A Romantic writer who won praise from none other than the redoubtable critic Charles Sainte-Beuve for her poetry, Augustine-Malvina Blanchecotte creates in La chère blessure the psychological portrayal of remorse and guilt that are actually cherished because they impel the persona back to a lover he or she once mistreated. For such dark complexities of the human heart, Reynaldo Hahn concocts wonderfully brooding, dissonance-laden harmonies against which the voice mostly murmurs on repeated pitches. When the persona sings of ripping ‘your name’ out of her heart in the past, the vault upwards at ‘arraché’ (plucked, torn, ripped) is all the more intense in the wake of the chanting that precedes it.
The son of a wealthy textile industrialist, Charles Koechlin studied composition at the Paris Conservatory with Gabriel Fauré, who was the greatest influence on his life and music. Koechlin began his long career with a spate of songwriting from 1890 to 1909, with some twenty further mélodies following in the World War I years and 1920s. The first harmony we hear in his Novembre is as dark, muffled, and grey as a November day, and the entire song is shrouded in gloom. The persona remembers bygone love and faith; thinking of gravestones with their flowers, he brings November’s prayer to his dead dreams. No wonder we hear bells for the dead tolling in the piano.

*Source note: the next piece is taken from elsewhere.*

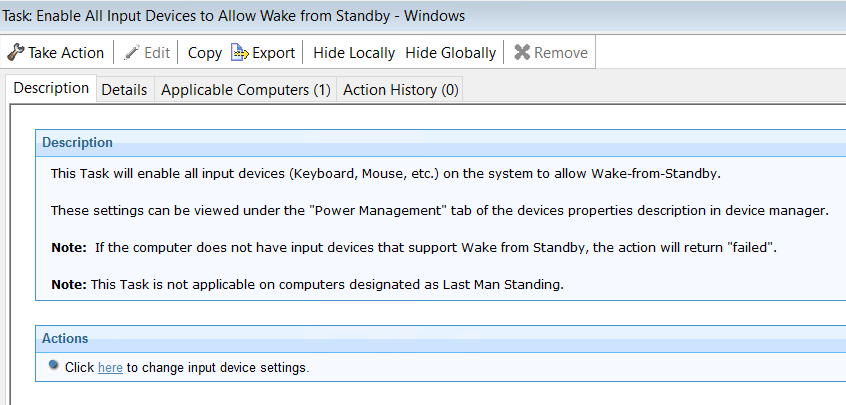846x405 pixels.
Task: Click the Actions section header bar
Action: pyautogui.click(x=440, y=339)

To close this album we hear Francis Poulenc once again, in four different moods that recapitulate the trajectory of this entire programme, from giddy delight to elegy. Voyage à Paris and Hôtel both come from Poulenc’s wartime song cycle Banalités to poems by the Surrealist poet Guillaume Apollinaire. Voyage à Paris is a giddy whirl of a waltz-song, and captures Poulenc’s joy whenever he returned to the city he loved most. ‘For me’, he wrote, ‘Paris often brings tears to my eyes and music to my ears’. Poulenc and the baritone Pierre Bernac used to perform this song as a mildly malicious encore at the end of recitals in the provinces. When we hear Hôtel (which predates warning labels on cigarette packages), we imagine someone lying in a hotel room in a state of desolate blankness, in the torpor born of despair.
There is no better characterization of La Grenouillère than Graham Johnson’s phrase, ‘a Proustian madeleine in song … very much about the remembrance of things past’. In this evocation of The Froggery, an island in the Seine where the Impressionist painters would go on outings with their girlfriends (Renoir and Monet both painted it), the island of pleasure is now abandoned, a melancholy sight. With its rich, processional harmonies in the piano, this song is Poulenc in his most meditative, elegiac, contemplative mode.
So too is Voyage, the final song on this album—what could possibly follow it?—from Poulenc’s cycle Calligrammes to poetry by Apollinaire. In this elegy for someone loved and lost, we first hear a haunting, spare texture with the piano doubling the singer and sounding a death knell in repeated pitches. As the heart makes Dante’s voyage from the hell of grief and loss to the nocturnal sky above (‘your face that I no longer see’ written in the stars), Poulenc’s signature rich harmonies appear. The distant octaves in the postlude are an unforgettable conclusion to an exquisite song. These are sounds from the realm of death and memory ordinarily beyond our grasp—but a great composer can bring them to us.